Other programs are geared for the private-sector consultants who work in travel-intensive environments and haven't been able to take advantage of some of Booz Allen's offerings because of the nature of their jobs. They can take a leave without pay for up to 30 days, with a job guarantee and full benefits, and buy up to two additional weeks of vacation each year. Up-or-out is not as strong here. "Booz Allen is a place where someone who wants to make partner can, but if they are content with midlevel work, that is OK, too," says Margarite Zettervall, an IT strategy consultant. "Even at different stages of your life, the firm is supportive and will see you through any and all work/life issues."

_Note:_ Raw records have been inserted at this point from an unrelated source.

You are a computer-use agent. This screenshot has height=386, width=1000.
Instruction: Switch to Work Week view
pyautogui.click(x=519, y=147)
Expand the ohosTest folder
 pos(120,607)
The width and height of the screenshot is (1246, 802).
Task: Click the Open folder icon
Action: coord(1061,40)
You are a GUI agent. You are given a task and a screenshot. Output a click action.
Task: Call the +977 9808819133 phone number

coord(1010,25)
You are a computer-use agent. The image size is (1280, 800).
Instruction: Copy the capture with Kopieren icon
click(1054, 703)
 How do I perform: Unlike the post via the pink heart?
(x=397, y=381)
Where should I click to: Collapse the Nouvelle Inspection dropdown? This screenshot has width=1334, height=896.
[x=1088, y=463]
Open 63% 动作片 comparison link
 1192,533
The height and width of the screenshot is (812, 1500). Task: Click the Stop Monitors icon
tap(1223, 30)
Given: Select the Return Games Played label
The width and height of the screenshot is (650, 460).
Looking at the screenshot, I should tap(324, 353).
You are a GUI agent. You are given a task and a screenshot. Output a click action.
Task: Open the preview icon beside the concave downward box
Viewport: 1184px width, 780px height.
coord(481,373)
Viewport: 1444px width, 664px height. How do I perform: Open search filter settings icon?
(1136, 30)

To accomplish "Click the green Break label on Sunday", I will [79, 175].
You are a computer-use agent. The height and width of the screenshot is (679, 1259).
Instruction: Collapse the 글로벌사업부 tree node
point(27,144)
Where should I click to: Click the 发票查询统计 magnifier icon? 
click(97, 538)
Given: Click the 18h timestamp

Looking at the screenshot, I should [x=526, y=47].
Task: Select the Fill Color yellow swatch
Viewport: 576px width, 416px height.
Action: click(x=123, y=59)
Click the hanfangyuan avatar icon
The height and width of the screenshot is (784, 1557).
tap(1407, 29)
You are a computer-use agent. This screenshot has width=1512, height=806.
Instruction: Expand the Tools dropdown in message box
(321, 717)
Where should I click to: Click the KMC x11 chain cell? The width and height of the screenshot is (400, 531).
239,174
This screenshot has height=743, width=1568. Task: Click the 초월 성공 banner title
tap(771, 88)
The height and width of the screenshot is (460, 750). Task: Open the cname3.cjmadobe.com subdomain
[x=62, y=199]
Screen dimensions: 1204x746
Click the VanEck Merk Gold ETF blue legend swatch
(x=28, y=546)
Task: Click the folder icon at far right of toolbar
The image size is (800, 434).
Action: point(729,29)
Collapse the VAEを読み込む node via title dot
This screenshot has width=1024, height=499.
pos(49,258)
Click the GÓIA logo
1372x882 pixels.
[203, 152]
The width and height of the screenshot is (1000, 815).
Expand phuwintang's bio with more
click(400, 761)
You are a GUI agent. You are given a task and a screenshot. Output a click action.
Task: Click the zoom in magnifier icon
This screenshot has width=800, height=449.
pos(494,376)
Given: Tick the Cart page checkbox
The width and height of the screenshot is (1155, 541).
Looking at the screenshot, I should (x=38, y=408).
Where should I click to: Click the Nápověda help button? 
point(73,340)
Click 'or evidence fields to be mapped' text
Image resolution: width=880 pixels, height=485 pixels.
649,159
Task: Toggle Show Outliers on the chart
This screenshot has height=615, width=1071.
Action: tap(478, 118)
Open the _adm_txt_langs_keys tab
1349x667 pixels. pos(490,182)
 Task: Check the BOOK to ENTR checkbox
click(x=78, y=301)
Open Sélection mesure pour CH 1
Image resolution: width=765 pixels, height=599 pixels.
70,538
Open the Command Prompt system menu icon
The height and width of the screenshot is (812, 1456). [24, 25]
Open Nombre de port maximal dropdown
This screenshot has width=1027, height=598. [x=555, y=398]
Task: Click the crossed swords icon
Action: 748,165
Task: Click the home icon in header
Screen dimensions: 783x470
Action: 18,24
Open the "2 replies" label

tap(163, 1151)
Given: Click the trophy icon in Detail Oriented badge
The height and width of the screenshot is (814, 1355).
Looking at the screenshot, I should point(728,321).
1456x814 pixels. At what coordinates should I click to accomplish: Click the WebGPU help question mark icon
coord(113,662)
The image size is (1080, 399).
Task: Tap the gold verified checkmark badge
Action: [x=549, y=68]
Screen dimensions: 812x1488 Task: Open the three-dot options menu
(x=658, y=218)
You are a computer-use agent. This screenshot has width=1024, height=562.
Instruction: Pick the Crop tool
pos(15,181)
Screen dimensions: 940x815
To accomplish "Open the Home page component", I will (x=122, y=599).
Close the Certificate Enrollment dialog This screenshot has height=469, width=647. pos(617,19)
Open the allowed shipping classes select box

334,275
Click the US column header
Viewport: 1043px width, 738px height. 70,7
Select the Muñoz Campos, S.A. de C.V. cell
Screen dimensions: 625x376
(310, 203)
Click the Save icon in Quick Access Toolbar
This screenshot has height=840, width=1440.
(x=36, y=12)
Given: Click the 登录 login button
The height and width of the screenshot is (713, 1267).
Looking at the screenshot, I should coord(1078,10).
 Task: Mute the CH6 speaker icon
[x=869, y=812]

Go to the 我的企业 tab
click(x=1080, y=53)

Consultants consistently give the firm high marks for its 401(k) benefits — the firm contributes 10 percent to an employee's 401(k) regardless of how much the employee puts in — but say that it takes a very long time to get vested in the profit-sharing plan. "People are treated like the capital value of the firm that they truly are," says Jesse Newsom, a 43-year-old senior associate who joined the firm two years ago. "Most firms have core values, but this one includes core values as part of assessments. This firm has figured out that it is good business to treat consulting as a team sport."